Mehall did the surgery, which makes her a rarity among female PD patients. Data has shown that around 30 percent of PD patients with DBS are women. The discrepancy can’t fully be explained by the fact that most Parkinson’s patients are male, either, since 42 percent of the patient population is female. Something else is keeping women from this effective treatment—and experts are just starting to understand why.
How the Procedure Works
Think of DBS as a pacemaker for the brain, says Michael S. Okun, MD, a director of the Norman Fixel Institute for Neurological Diseases and a coauthor of The Parkinson’s Plan. Once placed in the body, he explains, the device “uses tiny electrical pulses to calm overly active brain circuits, smoothing out neural misfires that drive tremor, stiffness, and slowness.” It doesn’t replace lost dopamine; rather, “DBS helps the brain use remaining dopamine more effectively.”
DBS has been used to treat Parkinson’s for decades, and research continues to show its efficacy at managing several key symptoms. “It can reduce tremor, lessen rigidity, ease slowness, and decrease troublesome dyskinesia [involuntary, uncontrollable movements] triggered by medication,” Dr. Okun says. By extension, patients see a pretty dramatic improvement in quality of life—they can eat with a steady hand, or walk without assistance. It also often reduces the amount of medication people need to take, adds Dr. Okun. And the effects are long-lasting: One 2021 study published in the journal Neurology found the motor and quality-of-life benefits of DBS can persist even 15 years after a patient’s initial surgery.

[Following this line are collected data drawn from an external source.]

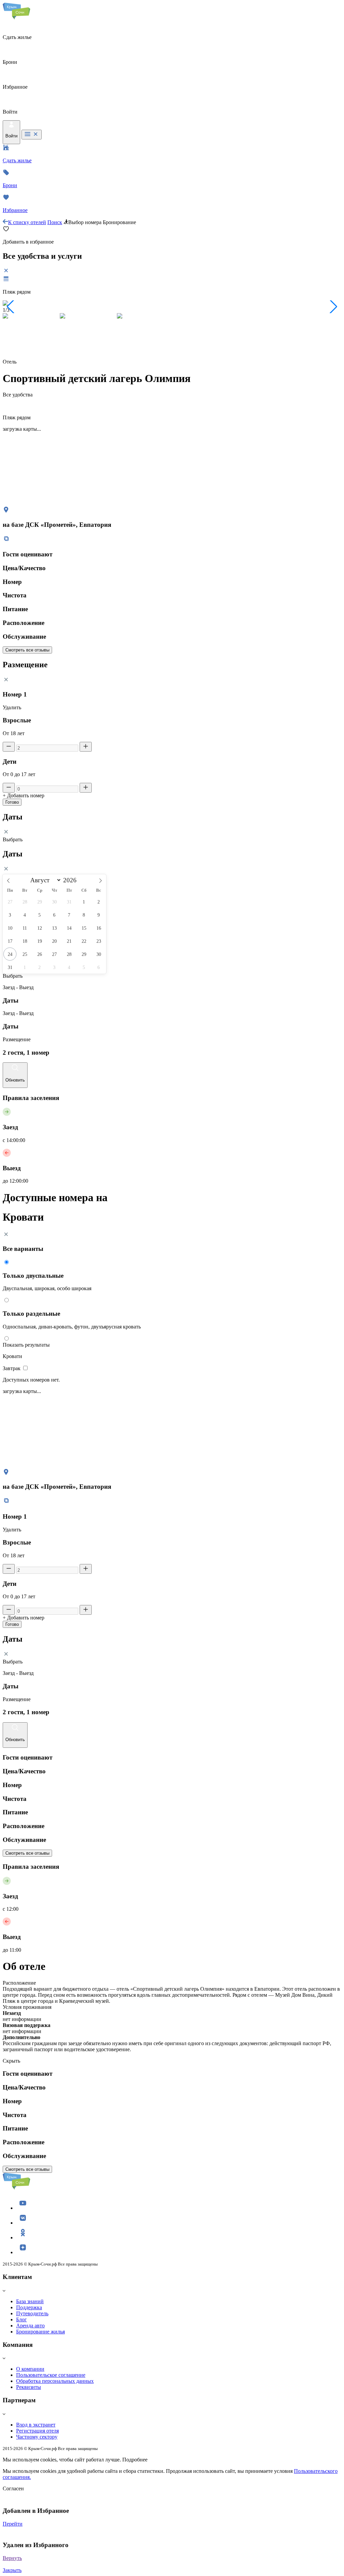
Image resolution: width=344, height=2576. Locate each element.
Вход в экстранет (35, 2424)
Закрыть (12, 2570)
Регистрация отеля (37, 2431)
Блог (21, 2319)
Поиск (54, 222)
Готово (12, 802)
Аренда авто (30, 2325)
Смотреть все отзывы (27, 649)
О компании (30, 2369)
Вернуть (12, 2558)
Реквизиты (28, 2387)
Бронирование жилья (40, 2331)
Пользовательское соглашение (50, 2375)
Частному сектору (36, 2437)
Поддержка (29, 2307)
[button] (10, 306)
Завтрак (12, 1368)
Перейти (13, 2524)
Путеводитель (32, 2313)
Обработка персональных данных (55, 2381)
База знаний (30, 2301)
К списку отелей (27, 222)
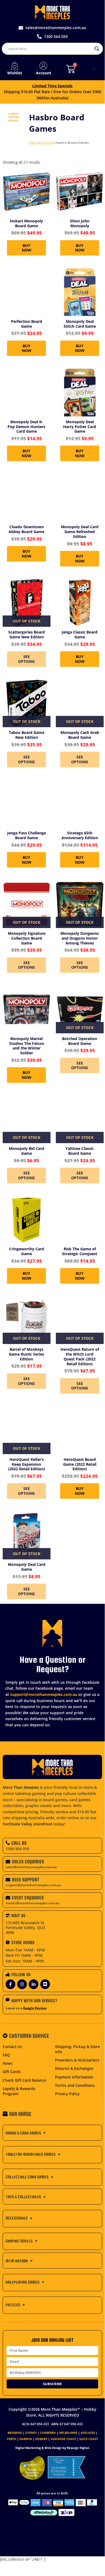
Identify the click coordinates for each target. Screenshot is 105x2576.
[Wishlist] (14, 66)
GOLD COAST (88, 2439)
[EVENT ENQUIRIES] (8, 1897)
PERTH (11, 2439)
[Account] (43, 66)
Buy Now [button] (26, 248)
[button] (94, 69)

To be clear, DBS isn’t the only option for Parkinson’s, says Sneha Mantri, MD, a movement disorders specialist and the chief medical officer of the Parkinson’s Foundation. Focused ultrasound of the brain can help with tremor, and medication pumps help deliver levodopa more consistently. But the unique benefit of DBS is that it is personalizable, she says—device settings can be adjusted over time to keep up with symptoms. The stimulation also doesn’t damage brain tissue, and the whole device can be removed if a patient ever wants it to. (Meanwhile, focused ultrasound is a one-time, irreversible procedure that comes with the risk of brain lesions; medication can only do so much if you don’t respond well to it.)
Are You a Good Candidate?
There are two main issues that can make a patient eligible for DBS, says Dr. Mantri. One is “motor fluctuation,” she says, meaning that they experience ups and downs with their symptoms while on meds. “The medicine works, but when they wear off, a person ‘turns off,’ ” or crashes, she says—and symptoms come back with a vengeance. The other criterion is a tremor that doesn’t respond to conventional medications. “About one in five people with Parkinson’s disease have a very bothersome tremor that doesn’t respond well to meds, but it does happen to respond well to DBS,” she says.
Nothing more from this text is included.